Disable root access.
How can you see who has been attempting to access your server?
sudo cat /var/log/auth.log
What are five key ways to improve security?
- SSH (instead of user/pwd)
- Firewalls
- Updates
- Two factor authentication (can be worked around)
- VPN (a wall between the internet and the intranet)
What is a zero day?
An unpatched vulnerability that the company has not found or documented yet.
There is a software that will auto-update your software, what is it called?
unattended-upgrades
What is a firewall?
A network security device that monitors incoming and outgoing network traffic decides whether to allow or block specific traffic based on a defined set of security rules.
What does nmap do?
It runs over a list of IP addresses and checks for open ports. You can run this on any IP address and see exactly what they are running, including versions, on each port.
What is a port?
It is a communication endpoint that maps to a specific process or network service.
Specifying the port allows you to say exactly where you want the information to go.
Every port that is open to the internet is a vulnerability that can potentially be exploited. Best practice is to keep as few ports as possible open.
For example, if you have the web server (like nginx) running on port 80, and the app server (eg. express) running on port 3000, you do not need port 3000 to be open to the internet. All traffic should go to port 80 and then be redirected.
Command line: How can I see the standard ports on ubuntu?
less /etc/services
We usually use ports above 2000 or 3000 so that we don’t mess with the standard ports you can see in this doc.
What are iptables?
What is a simpler way to do what they do?
Ways of routing, blocking or denying requests to certain ports.
UFW - uncomplicated firewall (it lets you think about denying/blocking/allowing things in terms of services (like ssh or https, rather than ports).
What is the difference between deny and reject?
Deny blackholes requests, i.e. it doesn’t respond. Generally you want to blackhole requests.
Reject returns a package with the message that the port is closed.
Why do you have to be very careful when working with iptables/ufw?
Because you can totally lock yourself out of your server. If you close port 22 (ssh port) then there is no way that you can get back in.

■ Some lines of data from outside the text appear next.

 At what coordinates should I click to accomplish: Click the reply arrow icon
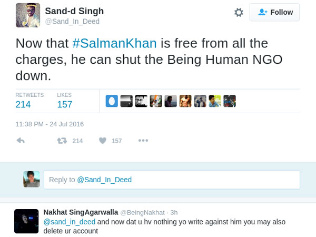coord(21,141)
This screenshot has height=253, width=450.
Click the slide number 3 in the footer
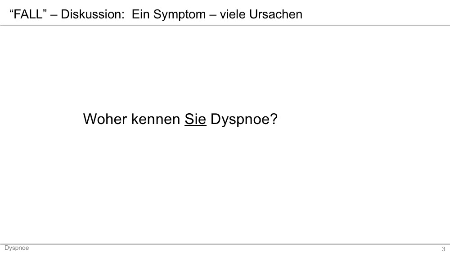(x=443, y=249)
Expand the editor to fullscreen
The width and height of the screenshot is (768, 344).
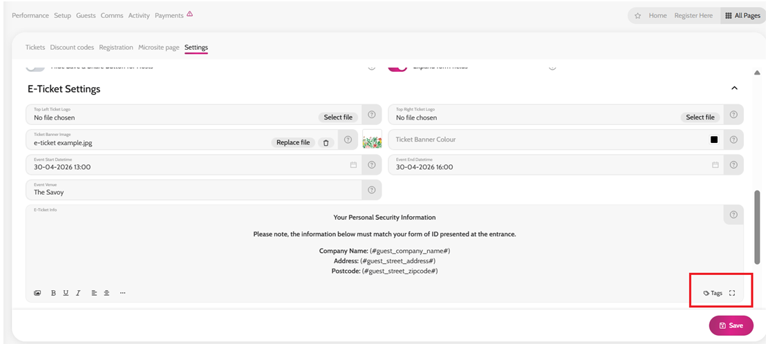[x=732, y=293]
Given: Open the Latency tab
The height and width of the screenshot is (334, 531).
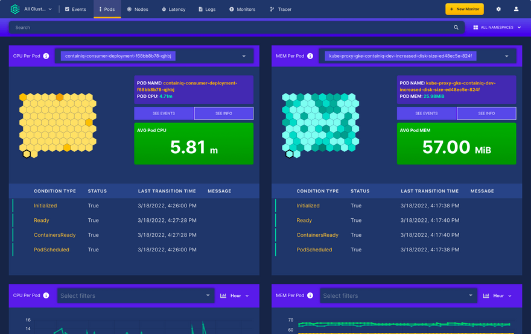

What are the three things that you can do with a file?
How do we control this?
How can we see who is allowed to do what with a file?
Read, write, execute.
Permissions.
ls -la
Command line: how do we change permissions for a file/directory to:
a. everyone can do everything
b. owner and group can read, write, execute. Everyone else can read.
c. owner and group can read, write, execute. Everyone else can read & execute.
d. owner can read, write, execute. Everyone else can read & execute.
a. chmod 777 filename / chmod -R 777 dir
b. chmod 774 filename / chmod -R 775 dir
c. chmod 775 filename / chmod -R 775 dir
d. chmod 755 filename / chmod -R 755 dir
With permissions, what is the group?
In my case, the group is probably only sudo. Need to read up on this.